The United States, too, while focused on China in the Indo-Pacific, cannot afford to degrade allied Europe by coordinated Sino-Russian cognitive warfare  despite the political hurdles such a topic poses in Washington. China’s support for Moscow is driven by its strategic competition with the US. It plays a key role in supporting European cognitive resilience through intelligence sharing, joint attribution mechanisms, and, critically, platform cooperation enforcement. The transatlantic alliance that deterred Soviet aggression must now extend deterrence into the information domain or watch democratic cohesion dissolve from within.

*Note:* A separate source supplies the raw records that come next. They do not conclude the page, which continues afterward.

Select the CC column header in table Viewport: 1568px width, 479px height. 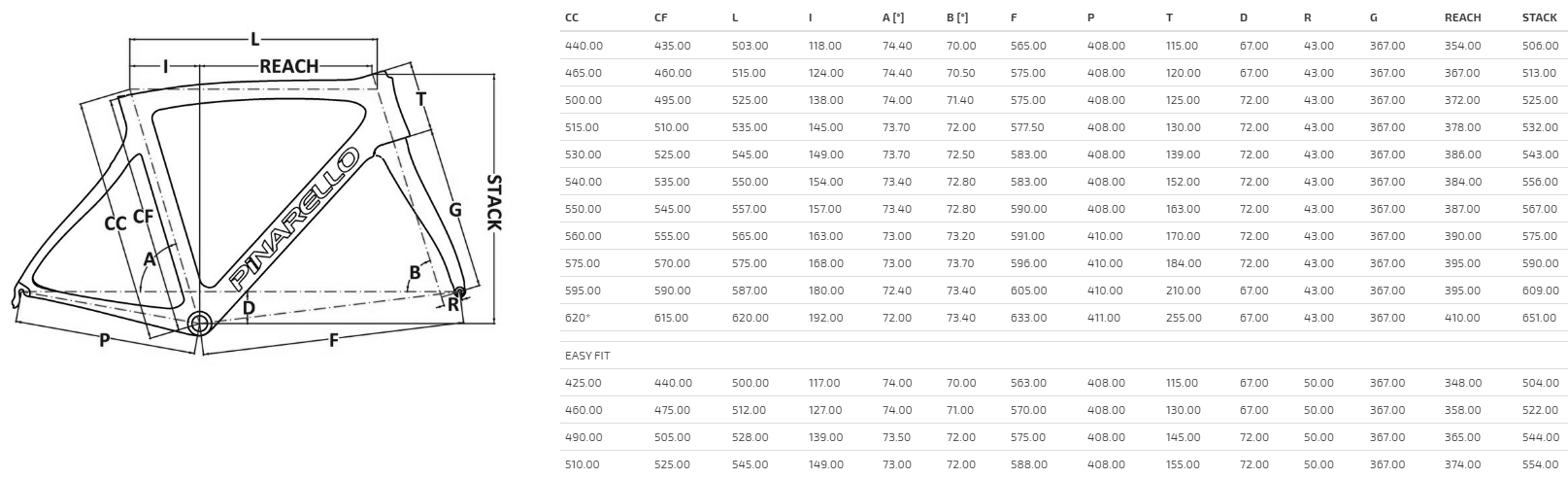point(573,17)
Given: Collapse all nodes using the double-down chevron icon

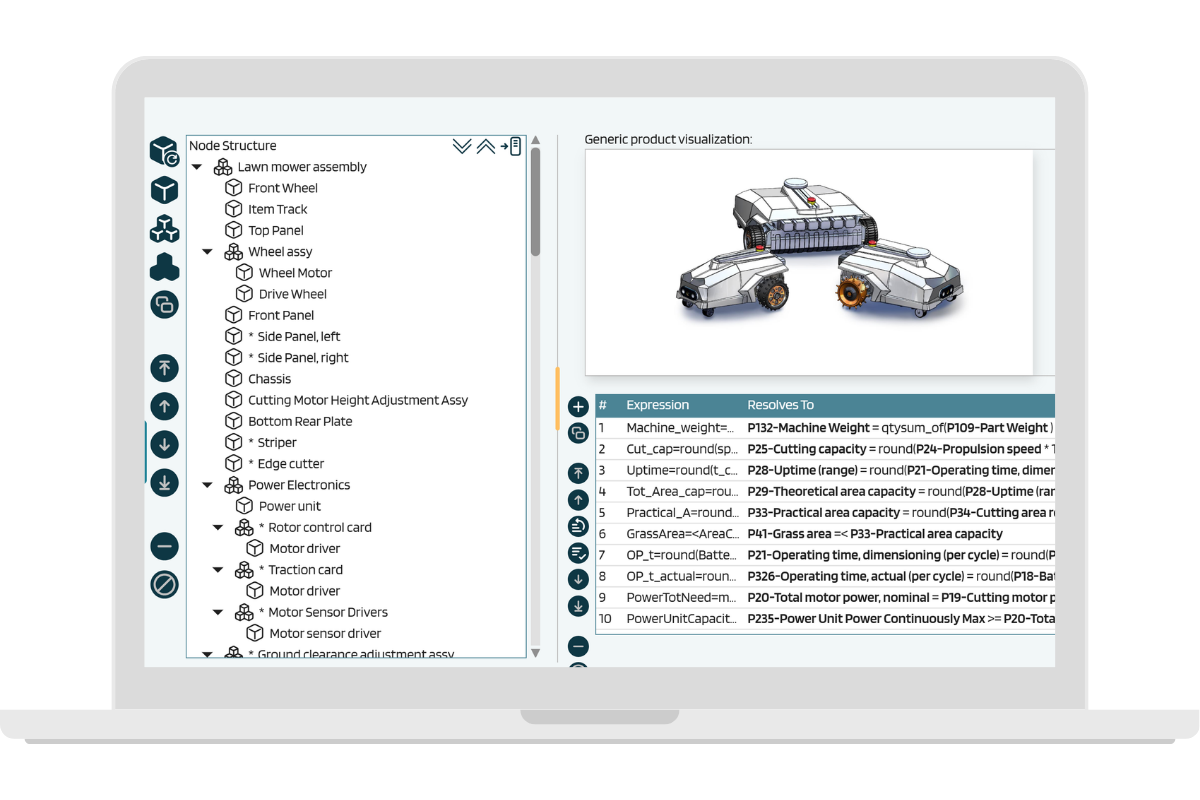Looking at the screenshot, I should 461,145.
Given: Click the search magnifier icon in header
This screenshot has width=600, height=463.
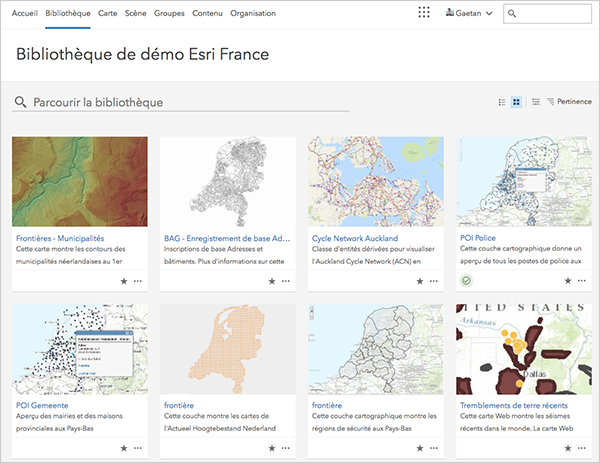Looking at the screenshot, I should [513, 13].
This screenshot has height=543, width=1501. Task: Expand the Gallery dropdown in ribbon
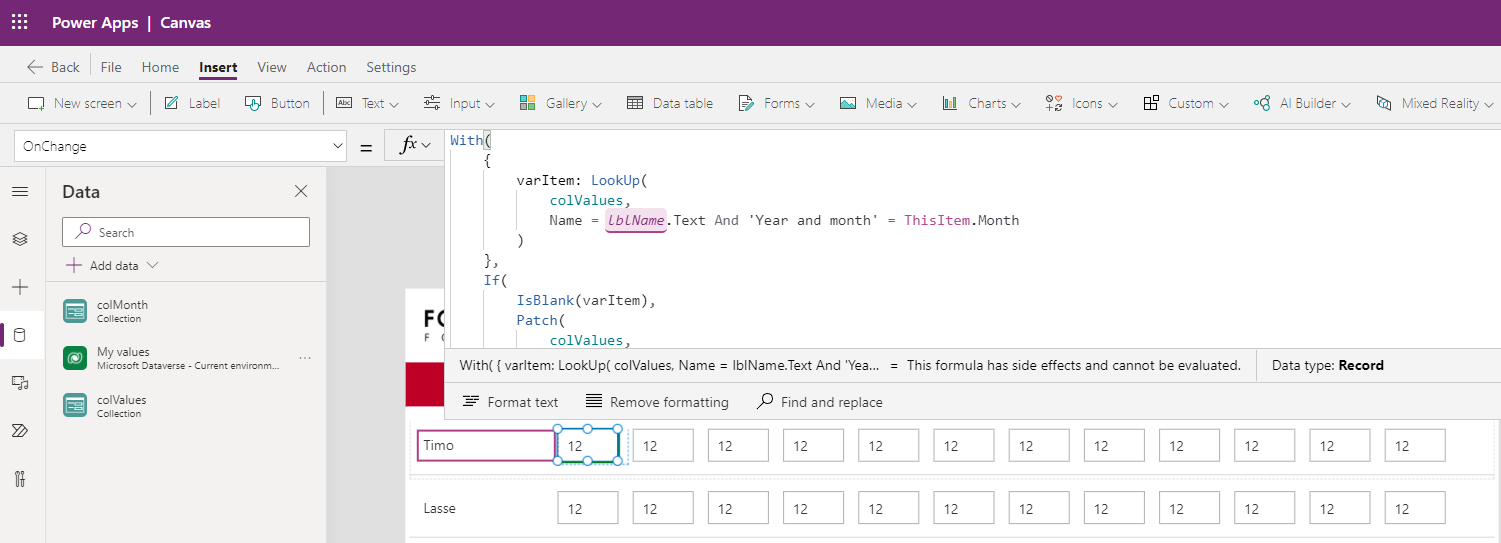point(560,103)
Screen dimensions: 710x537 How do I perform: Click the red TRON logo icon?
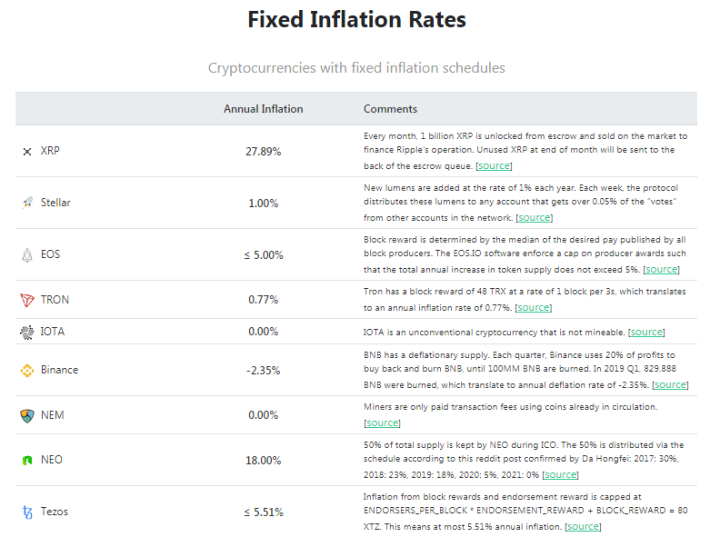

The Sino-Russian information partnership is institutionalised, resourced, and operationally integrated across cyber, space, and AI domains. Europe faces a binary choice: institutionalise cognitive defense at the same level, with comparable resources and political priority, or accept gradual erosion of democratic cohesion and strategic autonomy. The 2026 electoral cycle  with major votes in GermanyHungary, and France  will test whether Europe treats information warfare as a nuisance or an existential challenge. The only question is whether European leaders will act before the next elections, or after. The decision point is now.

 

CONCLUSION
 
For a long time, international analysts have been warning about the close cooperation between China and Russia when it comes to information warfare directed against Western countries and alliances. The fact that this cooperation is formalized through joint platforms, contracts and projects further increases the threat it poses to the global world order, but also to the information environment of Western countries.
Since the beginning of Russia's invasion of Ukraine, China has presented itself to the international public as neutral, while in reality it has supported the Russian narrative through the information sphere and economically enabled Russia not to feel the full force of Western sanctions.
Russian-Chinese cooperation in the information space is particularly focused on the member states of the European Union, where it significantly influences public opinion. However, the consequences of this influence are also felt in the countries of the Western Balkans, where the influence of Russian and Chinese disinformation narratives is very much present.